__Work instructions__:
What the answer must hold is the line containing "The image size is (474, 393)." and all lines after it through the end of the listing, copied exactly, with pictures left out.

──────── The records

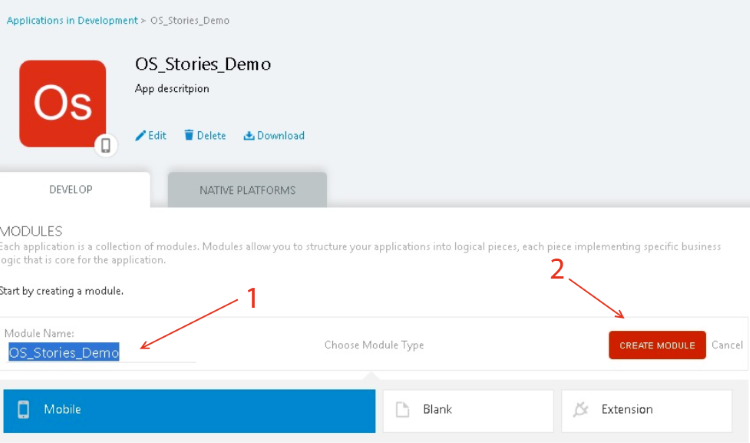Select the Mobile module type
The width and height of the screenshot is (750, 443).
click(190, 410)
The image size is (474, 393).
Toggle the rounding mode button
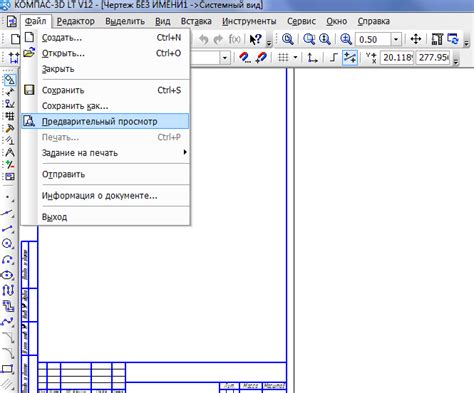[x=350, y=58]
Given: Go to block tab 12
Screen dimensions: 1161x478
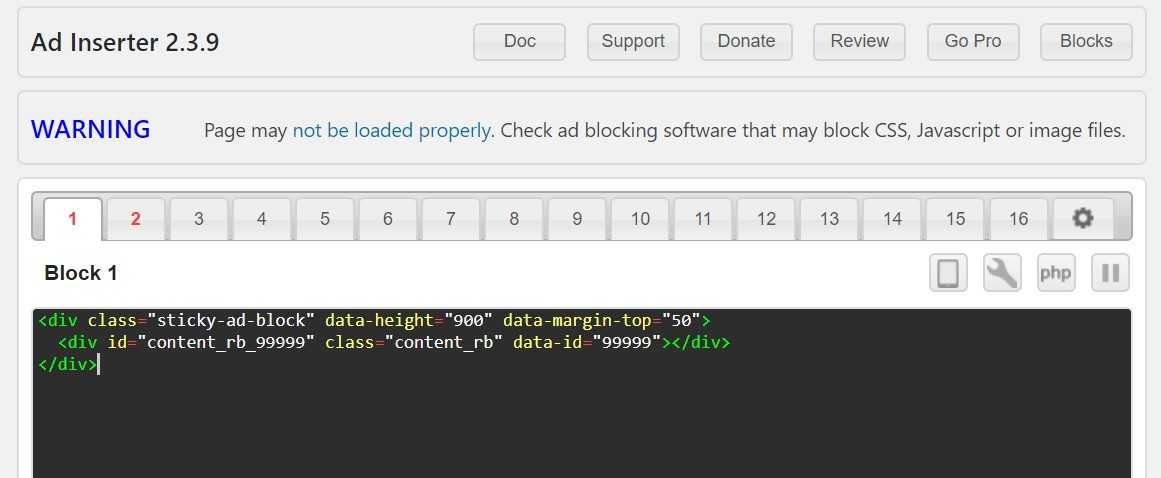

────────────────

__Result__:
The image size is (474, 393).
Toggle the rounding mode button
[x=350, y=58]
Given: Go to block tab 12
Screen dimensions: 1161x478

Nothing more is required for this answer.